Why Opposing Trump Isn't Like the GOP Obstructing Obama

In the 230-year period between the ratification of the U.S. Constitution and Barack Obama's election, opposition parties blocked a grand total of 68 presidential nominees. In the three years and 10 months between Obama's inauguration and then-Senate Majority Leader Harry Reid's move to eliminate the filibuster for lower court nominees, Republicans had blocked 79 of them – that's 54 percent of the historic total in just under four years.

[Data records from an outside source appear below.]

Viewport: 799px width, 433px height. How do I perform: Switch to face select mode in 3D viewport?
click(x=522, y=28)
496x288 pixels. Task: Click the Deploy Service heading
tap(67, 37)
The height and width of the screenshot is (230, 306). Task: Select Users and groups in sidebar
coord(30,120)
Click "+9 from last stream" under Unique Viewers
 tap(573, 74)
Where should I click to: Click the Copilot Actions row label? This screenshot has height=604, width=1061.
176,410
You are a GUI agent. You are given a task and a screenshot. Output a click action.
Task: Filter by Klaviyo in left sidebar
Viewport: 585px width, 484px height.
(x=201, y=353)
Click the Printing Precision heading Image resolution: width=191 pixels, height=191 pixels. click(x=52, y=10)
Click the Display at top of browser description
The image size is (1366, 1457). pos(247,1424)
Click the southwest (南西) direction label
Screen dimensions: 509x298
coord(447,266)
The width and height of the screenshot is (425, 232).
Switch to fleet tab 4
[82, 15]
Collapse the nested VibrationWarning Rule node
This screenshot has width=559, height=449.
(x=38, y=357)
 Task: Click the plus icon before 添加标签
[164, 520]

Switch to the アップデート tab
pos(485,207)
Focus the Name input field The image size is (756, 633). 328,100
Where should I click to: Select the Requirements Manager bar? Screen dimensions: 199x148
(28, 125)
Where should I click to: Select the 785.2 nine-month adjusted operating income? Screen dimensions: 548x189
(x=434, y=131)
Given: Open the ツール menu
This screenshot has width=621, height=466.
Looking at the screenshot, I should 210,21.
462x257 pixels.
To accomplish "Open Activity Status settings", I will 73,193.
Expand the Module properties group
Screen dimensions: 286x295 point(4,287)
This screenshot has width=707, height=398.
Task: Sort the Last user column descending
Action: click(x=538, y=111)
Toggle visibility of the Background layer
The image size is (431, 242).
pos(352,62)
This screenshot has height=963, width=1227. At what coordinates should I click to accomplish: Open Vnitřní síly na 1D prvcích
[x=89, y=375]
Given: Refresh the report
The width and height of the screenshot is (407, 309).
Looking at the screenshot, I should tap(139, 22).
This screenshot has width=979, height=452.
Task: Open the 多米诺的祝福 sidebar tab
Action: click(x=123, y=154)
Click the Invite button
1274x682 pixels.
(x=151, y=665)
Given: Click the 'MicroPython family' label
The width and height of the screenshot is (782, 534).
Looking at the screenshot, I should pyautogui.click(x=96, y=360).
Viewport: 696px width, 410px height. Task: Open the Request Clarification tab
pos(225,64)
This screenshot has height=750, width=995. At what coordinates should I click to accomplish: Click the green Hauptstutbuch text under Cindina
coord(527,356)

Last week, the current Senate majority leader, Mitch McConnell, moved to eliminate the filibuster for Supreme Court nominees after the Democrats filibustered Donald Trump's pick, Neil Gorsuch, who had come off as aloof and unresponsive during his confirmation hearings and offered no reason for refusing to meet with two (women) Democratic senators. But as Media Matters noted, the political press largely portrayed the Republicans' choice to do away with the filibuster as the fault of Democrats – they said the Democrats forced McConnell's hand, and in some cases blamed both sides for generic "dysfunction." This followed weeks of stories about how the party's "liberal base" was forcing Democrats to block Gorsuch, and wondering if Dems would have the courage to stand up to their constituents.

Obama's nominee for the seat, Merrick Garland, is the only candidate in the history of the United States to be denied a hearing by the opposition. As one might expect, Democrats and progressives are outraged that Republicans effectively stole a seat that might have shifted the Court's ideological balance to the left for the first time since 1971. But the both-sides-do-it reporting we've seen makes their fury seem illogical, a simple case of sour grapes.

It's pure gaslighting – making someone think they're crazy when their sanity isn't the issue. For the most part, it's unintentional, a natural consequence of the Beltway press's tendency to see everything in strictly partisan terms. But even so, it's maddeningly common in reporting on the resistance to Trump, both in Congress and among the grassroots.